Die Situation der Therme

Hinzu kamen aber auch zwei ungünstige Betreiberwechsel. Und nachdem die Stadt 2018 die Therme in eine GmbH umgewandelt hatte und seither in Eigenregie führt, zeigte sie bei der Auswahl von Dalmers Vorgängerin ebenfalls keine glückliche Hand. Nur etwas mehr als ein Jahr war die hochbezahlte Geschäftsführerin auf ihrem Posten, bevor sie, ohne sichtbare Spuren hinterlassen zu haben, sang- und klanglos abberufen wurde.

Räte diskutieren über richtigen Weg

Markus Waibel (FW) sagte: „Als wir vor zwei Jahren die Therme zurückholten, haben wir gewusst, das ist ein altes Auto, bei dem der TÜV schon dreimal abgelaufen ist.“ Waibel brach aber eine Lanze für „die wunderbare Immobilie.

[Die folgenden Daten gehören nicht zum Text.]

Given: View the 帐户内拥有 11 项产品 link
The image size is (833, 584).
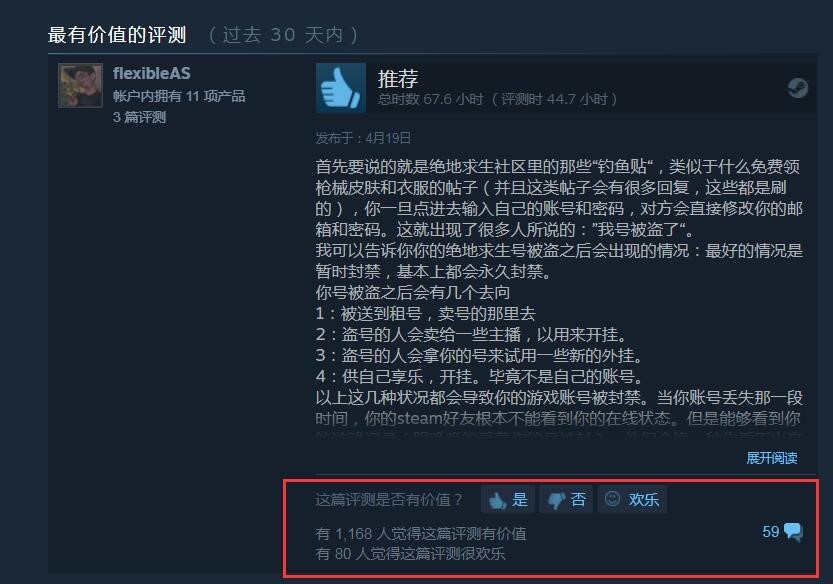Looking at the screenshot, I should (178, 96).
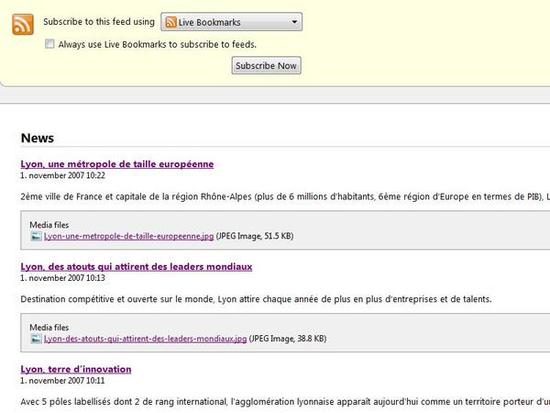This screenshot has width=550, height=413.
Task: Click the large orange RSS feed icon
Action: pos(23,24)
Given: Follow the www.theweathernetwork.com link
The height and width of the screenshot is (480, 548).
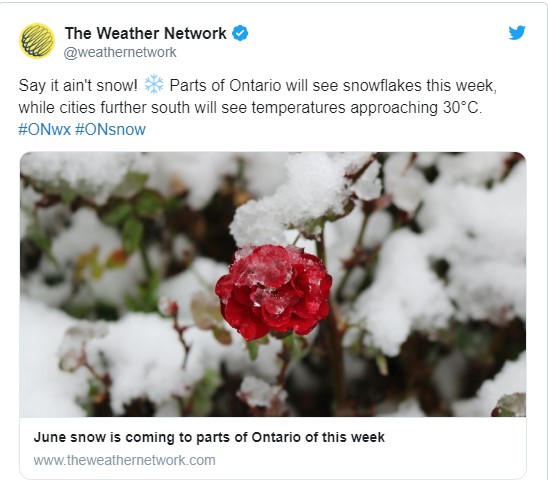Looking at the screenshot, I should [124, 460].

Kein Bad am ganzen See hat dieses Feeling.“ Die bisherigen Berater, darunter auch die Firma Wochner und Partner des Meersburgers Matthias Wochner, die eine Unternehmensplanrechnung erstellte, hätten einen guten Job gemacht, so Waibel.

Er vertraue darauf, dass das Batz-Konzept in eine gute Richtung weise. „Aber ich bin gegen eine Taskforce mit verrückten Profis, die uns sagen, wie man besser bädelt.“ Auch Christian Herter (Umbo) meinte: „Wir brauchen eine Lösung, die zu unserer Therme und Größe passt, nichts Abgefahrenes.“

Christine Ludwig (Grüne) hatte sich überlegt, wie man aus der Raupe Therme einen Schmetterling machen könne und war zwar zu keiner Lösung, aber zum Ergebnis gekommen: „Wir haben mehr Handlungsoptionen, wenn wir diesen Schritt heute nicht mitgehen.“

Brandbrief an Bund und Land

Bürgermeister Robert Scherer hatte eingangs ein leidenschaftliches Plädoyer für den Erhalt der Therme gehalten. Durch Corona sei sie unverschuldet in die aktuelle Situation geraten. Man habe bereits einen Brandbrief an Bund und Land geschickt, aber noch keine Rückmeldung erhalten. „Kommunale Bäder sind bis heute unter keinen Rettungsschirm gefallen“, bedauerte Scherer. Man werde in Stuttgart und Berlin weiter fordern, auch diese zu bedenken.